Chapter 10 One-Way ANOVA

Next, let’s go over the one-way ANOVA, which is used when we have two or more independent groups. Specifically, the one-way ANOVA determines if there is a difference in any of the group level means. Given that the analysis can also be used for two independent groups, this analysis could be used instead of the independent samples t-test.

For example, let’s say that we were interested in determining if salary was significantly different for professors of different ranks (i.e., assistant professor, associate professor, and professor).

For this example, we will use the dataset: datasetSalaries.

As mentioned in the independent samples t-test, when dealing with categorical predictors, it is always good idea to check the coding scheme of the categorical variable.

contrasts(datasetSalaries$rank)

##                     2 3
## Assistant Professor 0 0
## Associate Professor 1 0
## Professor           0 1

10.1 Coding Categorical Variables

When coding categorical variables, the number of contrasts ($m$) is equal to $k-1$ where $k$ is the number of levels (or factors) of an IV. In our example, rank has 3 levels (i.e., Assistant Professor, Associate Professor, and Professor) and thus has 2 contrasts [^13].

This is the reason why in a one-way ANOVA, we have $k-1$ between degrees of freedom. Thus, contrasts are always being performed, either explicitly if told or using a software package’s default coding scheme (e.g., dummy coding for R) when testing a main effect of a categorical IV.

10.1.1 Dummy Coding

Since rank has not yet been explicitly defined by us yet, rank is dummy coded (i.e., for each contrast, a level is coded as 1 and all other levels are coded as 0). In dummy coding, one level will always be coded as 0 in both contrasts. By default, the first level of the categorical IV in alphabetical order will be coded as 0. Thus, in our example, Assistant Professor, which is the first level of rank in alphabetical order is coded as 0.

When interpreting dummy coding contrasts, for each contrast, it is the level that is coded as 1 compared to the level that is coded as 0 in both contrasts. In our dummy coding scheme, the first contrast is comparing Associate Professor, which is coded as 1 in the first contrast, to Assistant Professor, which is coded as 0 in both contrasts. The second contrast is comparing Professor, which is coded as 1 in the second contrast, to Assistant Professor, which is again coded as 0 in both contrasts.

10.1.2 Orthogonal Coding

However, a priori orthogonal contrast coding is preferred because this coding scheme allows us to create our own a priori contrasts of interest to answer more specific questions.

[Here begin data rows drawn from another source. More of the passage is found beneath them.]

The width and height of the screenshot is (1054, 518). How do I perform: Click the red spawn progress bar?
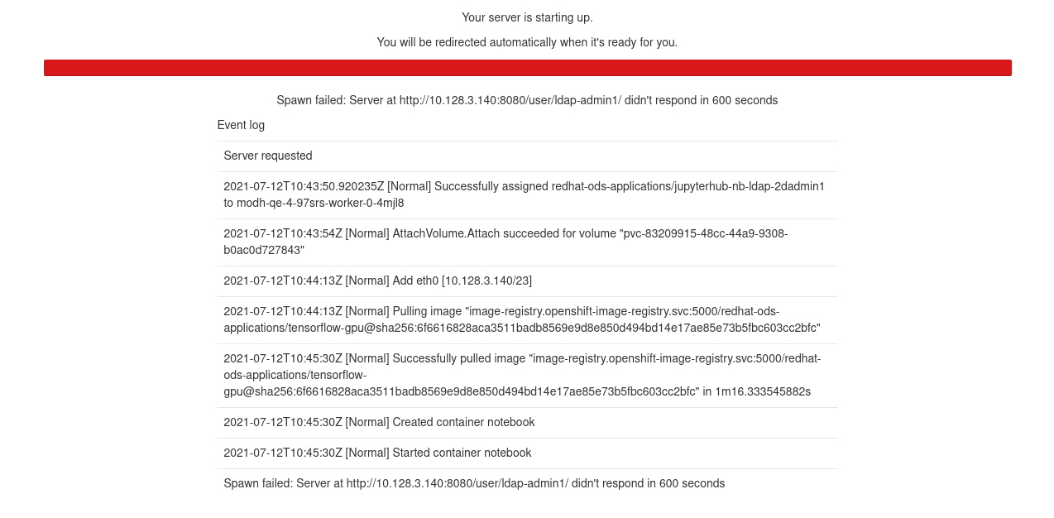527,68
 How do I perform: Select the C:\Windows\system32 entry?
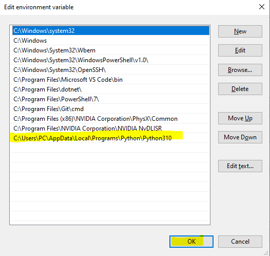[x=111, y=31]
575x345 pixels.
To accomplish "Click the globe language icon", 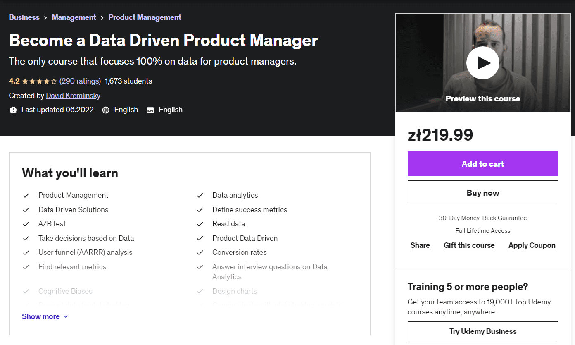I will tap(106, 110).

For example, let’s say that in addition to determining if there is a difference in salary of professors based on their rank that we were also interested in more specific questions of interest such as:

Determining if there is a difference in salaries of professors that are tenured (Associate Professor and Professor) compared to those that are untenured (Assistant Professor).
Determining if there is a difference in salaries of professors that are Associate Professors compared to Professors.

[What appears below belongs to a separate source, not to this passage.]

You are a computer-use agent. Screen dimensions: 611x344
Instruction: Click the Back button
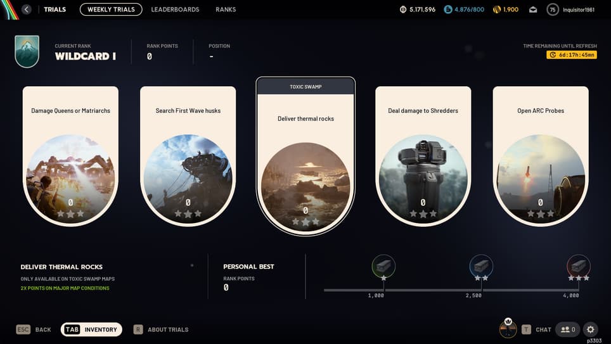[34, 329]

contrasts(datasetSalaries$rank) <- cbind(
  TenuredvAssistant = c(-2, 1, 1),
  AssociatevProfessor = c(0, -1, 1)
)

To make a coding scheme orthogonal, we need to make sure that 1) the sum of each contrast equals zero and that 2) the sum of each contrast product is 0.

For example, to make the tenured vs. untenured professor contrast, we can code Assistant Professor as -2 and both Associate Professor and Professor as 1 and assign it the name TenuredvAssistant. It’s best to use signs that go in the direction of our prediction so that it’s reflected in our estimates. Since, we expect that tenured professors have higher salaries, tenured professors are assigned the positive value and assistant professors are assigned the negative value. Notice that the sum of the TenuredvAssistant contrast also adds up to 0.¹³

To make the next contrast of Associate Professor compared to Professor, we can code Assistant Professor as 0, Associate Professor as -1, and Professor as 1 and give it the name AssociatevProfessor. Notice again that the sum of the AssociatevProfessor contrast adds up to 0.¹⁴

Since both contrasts sum to zero, we can now check if the sum of products for each level across contrasts equals 0. In other words, we multiply the values across each contrast pair for each level and add them together. For example, the product across the contrasts of Assistant Professor is $2*0 = 0$, Associate Professor is $1*-1=-1$, and Professor is $1*1=1$. If we add them together, we get $0-1+1=0$.¹⁵

To take orthogonal contrast coding a step further and make our estimates readily interpretable as the mean difference of that contrast, we can ensure that the difference of each contrast is 1. To do this, we can divide each contrast code by the number of values that are not coded as 0 for each contrast. For example, since all 3 codes of the TenuredvAssistant contrast are not equal to 0, we can divide by 3. Similarly, for the AssociatevProfessor contrast, we can divide each contrast code by 2 since 2 of the contrast codes are not equal to 0. Note that this is a rule of thumb and should be verified if contrasts are more complex.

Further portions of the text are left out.